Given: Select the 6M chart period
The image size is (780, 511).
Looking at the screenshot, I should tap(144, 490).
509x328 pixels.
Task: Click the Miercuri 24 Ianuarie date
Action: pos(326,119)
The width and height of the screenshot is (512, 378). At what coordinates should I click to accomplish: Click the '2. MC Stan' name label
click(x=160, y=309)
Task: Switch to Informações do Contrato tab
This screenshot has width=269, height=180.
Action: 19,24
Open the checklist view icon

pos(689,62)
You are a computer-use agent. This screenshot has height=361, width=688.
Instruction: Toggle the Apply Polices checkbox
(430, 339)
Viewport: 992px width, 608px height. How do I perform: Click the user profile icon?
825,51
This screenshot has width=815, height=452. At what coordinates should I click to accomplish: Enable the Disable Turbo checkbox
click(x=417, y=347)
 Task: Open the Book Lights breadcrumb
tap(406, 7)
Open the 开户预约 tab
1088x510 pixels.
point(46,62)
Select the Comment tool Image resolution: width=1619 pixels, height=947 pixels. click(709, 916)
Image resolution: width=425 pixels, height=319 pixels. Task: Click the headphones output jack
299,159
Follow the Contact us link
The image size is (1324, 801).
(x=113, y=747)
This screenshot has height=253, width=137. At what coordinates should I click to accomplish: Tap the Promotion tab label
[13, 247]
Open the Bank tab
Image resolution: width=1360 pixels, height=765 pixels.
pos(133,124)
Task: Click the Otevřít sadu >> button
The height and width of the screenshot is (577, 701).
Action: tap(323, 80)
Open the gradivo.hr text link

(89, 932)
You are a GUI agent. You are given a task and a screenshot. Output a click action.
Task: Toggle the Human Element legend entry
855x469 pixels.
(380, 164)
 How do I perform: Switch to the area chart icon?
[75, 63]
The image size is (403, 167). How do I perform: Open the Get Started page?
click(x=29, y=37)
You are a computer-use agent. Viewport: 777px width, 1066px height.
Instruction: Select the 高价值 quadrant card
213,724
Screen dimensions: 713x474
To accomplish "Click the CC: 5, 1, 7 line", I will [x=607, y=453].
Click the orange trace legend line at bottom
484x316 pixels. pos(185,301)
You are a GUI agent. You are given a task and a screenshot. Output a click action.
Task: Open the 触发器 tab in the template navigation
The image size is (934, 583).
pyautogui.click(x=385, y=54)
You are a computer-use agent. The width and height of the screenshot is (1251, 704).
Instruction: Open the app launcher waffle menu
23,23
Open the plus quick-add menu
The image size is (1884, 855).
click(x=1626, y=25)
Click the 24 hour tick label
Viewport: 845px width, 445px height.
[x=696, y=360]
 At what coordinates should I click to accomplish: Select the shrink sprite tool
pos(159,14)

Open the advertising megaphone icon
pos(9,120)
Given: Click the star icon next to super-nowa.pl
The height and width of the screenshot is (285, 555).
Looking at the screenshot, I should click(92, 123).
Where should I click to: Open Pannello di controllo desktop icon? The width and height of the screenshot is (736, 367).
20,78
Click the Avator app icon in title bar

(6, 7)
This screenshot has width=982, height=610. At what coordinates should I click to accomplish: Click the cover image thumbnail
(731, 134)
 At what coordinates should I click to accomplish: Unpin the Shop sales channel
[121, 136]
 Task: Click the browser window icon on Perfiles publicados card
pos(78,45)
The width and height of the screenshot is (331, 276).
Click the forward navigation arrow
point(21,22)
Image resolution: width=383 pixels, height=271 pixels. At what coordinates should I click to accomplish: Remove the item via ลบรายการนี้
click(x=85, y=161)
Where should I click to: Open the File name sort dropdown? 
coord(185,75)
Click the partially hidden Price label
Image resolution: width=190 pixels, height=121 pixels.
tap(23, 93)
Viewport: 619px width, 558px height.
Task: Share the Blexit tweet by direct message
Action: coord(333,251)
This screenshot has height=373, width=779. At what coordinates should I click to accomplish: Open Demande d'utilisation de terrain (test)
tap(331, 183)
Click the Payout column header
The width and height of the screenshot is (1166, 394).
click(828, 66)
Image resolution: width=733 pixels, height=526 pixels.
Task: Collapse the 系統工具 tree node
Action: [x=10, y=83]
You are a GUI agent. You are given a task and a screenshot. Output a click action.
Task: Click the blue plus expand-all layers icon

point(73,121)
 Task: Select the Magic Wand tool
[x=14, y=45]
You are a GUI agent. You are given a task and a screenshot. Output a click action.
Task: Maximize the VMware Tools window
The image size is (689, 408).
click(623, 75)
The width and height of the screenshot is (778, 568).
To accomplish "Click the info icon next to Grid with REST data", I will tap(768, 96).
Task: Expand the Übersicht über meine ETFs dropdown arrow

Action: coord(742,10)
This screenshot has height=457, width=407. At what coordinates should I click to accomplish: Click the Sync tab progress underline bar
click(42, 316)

→ EXERCISE INSTRUCTIONS:
Reproduce every entry shown above, precisely as it stands.

→ TASK SOLUTION:
Given: Select the 6M chart period
The image size is (780, 511).
Looking at the screenshot, I should tap(144, 490).
509x328 pixels.
Task: Click the Miercuri 24 Ianuarie date
Action: pos(326,119)
The width and height of the screenshot is (512, 378). At what coordinates should I click to accomplish: Click the '2. MC Stan' name label
click(x=160, y=309)
Task: Switch to Informações do Contrato tab
This screenshot has width=269, height=180.
Action: 19,24
Open the checklist view icon

pos(689,62)
You are a computer-use agent. This screenshot has height=361, width=688.
Instruction: Toggle the Apply Polices checkbox
(430, 339)
Viewport: 992px width, 608px height. How do I perform: Click the user profile icon?
825,51
This screenshot has width=815, height=452. At what coordinates should I click to accomplish: Enable the Disable Turbo checkbox
click(x=417, y=347)
 Task: Open the Book Lights breadcrumb
tap(406, 7)
Open the 开户预约 tab
1088x510 pixels.
point(46,62)
Select the Comment tool Image resolution: width=1619 pixels, height=947 pixels. click(709, 916)
Image resolution: width=425 pixels, height=319 pixels. Task: Click the headphones output jack
299,159
Follow the Contact us link
The image size is (1324, 801).
(x=113, y=747)
This screenshot has height=253, width=137. At what coordinates should I click to accomplish: Tap the Promotion tab label
[13, 247]
Open the Bank tab
Image resolution: width=1360 pixels, height=765 pixels.
pos(133,124)
Task: Click the Otevřít sadu >> button
The height and width of the screenshot is (577, 701).
Action: tap(323, 80)
Open the gradivo.hr text link

(89, 932)
You are a GUI agent. You are given a task and a screenshot. Output a click action.
Task: Toggle the Human Element legend entry
855x469 pixels.
(380, 164)
 How do I perform: Switch to the area chart icon?
[75, 63]
The image size is (403, 167). How do I perform: Open the Get Started page?
click(x=29, y=37)
You are a computer-use agent. Viewport: 777px width, 1066px height.
Instruction: Select the 高价值 quadrant card
213,724
Screen dimensions: 713x474
To accomplish "Click the CC: 5, 1, 7 line", I will [x=607, y=453].
Click the orange trace legend line at bottom
484x316 pixels. pos(185,301)
You are a GUI agent. You are given a task and a screenshot. Output a click action.
Task: Open the 触发器 tab in the template navigation
The image size is (934, 583).
pyautogui.click(x=385, y=54)
You are a computer-use agent. The width and height of the screenshot is (1251, 704).
Instruction: Open the app launcher waffle menu
23,23
Open the plus quick-add menu
The image size is (1884, 855).
click(x=1626, y=25)
Click the 24 hour tick label
Viewport: 845px width, 445px height.
[x=696, y=360]
 At what coordinates should I click to accomplish: Select the shrink sprite tool
pos(159,14)

Open the advertising megaphone icon
pos(9,120)
Given: Click the star icon next to super-nowa.pl
The height and width of the screenshot is (285, 555).
Looking at the screenshot, I should click(92, 123).
Where should I click to: Open Pannello di controllo desktop icon? The width and height of the screenshot is (736, 367).
20,78
Click the Avator app icon in title bar

(6, 7)
This screenshot has width=982, height=610. At what coordinates should I click to accomplish: Click the cover image thumbnail
(731, 134)
 At what coordinates should I click to accomplish: Unpin the Shop sales channel
[121, 136]
 Task: Click the browser window icon on Perfiles publicados card
pos(78,45)
The width and height of the screenshot is (331, 276).
Click the forward navigation arrow
point(21,22)
Image resolution: width=383 pixels, height=271 pixels. At what coordinates should I click to accomplish: Remove the item via ลบรายการนี้
click(x=85, y=161)
Where should I click to: Open the File name sort dropdown? 
coord(185,75)
Click the partially hidden Price label
Image resolution: width=190 pixels, height=121 pixels.
tap(23, 93)
Viewport: 619px width, 558px height.
Task: Share the Blexit tweet by direct message
Action: coord(333,251)
This screenshot has height=373, width=779. At what coordinates should I click to accomplish: Open Demande d'utilisation de terrain (test)
tap(331, 183)
Click the Payout column header
The width and height of the screenshot is (1166, 394).
click(828, 66)
Image resolution: width=733 pixels, height=526 pixels.
Task: Collapse the 系統工具 tree node
Action: [x=10, y=83]
You are a GUI agent. You are given a task and a screenshot. Output a click action.
Task: Click the blue plus expand-all layers icon

point(73,121)
 Task: Select the Magic Wand tool
[x=14, y=45]
You are a GUI agent. You are given a task and a screenshot. Output a click action.
Task: Maximize the VMware Tools window
The image size is (689, 408).
click(623, 75)
The width and height of the screenshot is (778, 568).
To accomplish "Click the info icon next to Grid with REST data", I will tap(768, 96).
Task: Expand the Übersicht über meine ETFs dropdown arrow

Action: coord(742,10)
This screenshot has height=457, width=407. At what coordinates should I click to accomplish: Click the Sync tab progress underline bar
click(42, 316)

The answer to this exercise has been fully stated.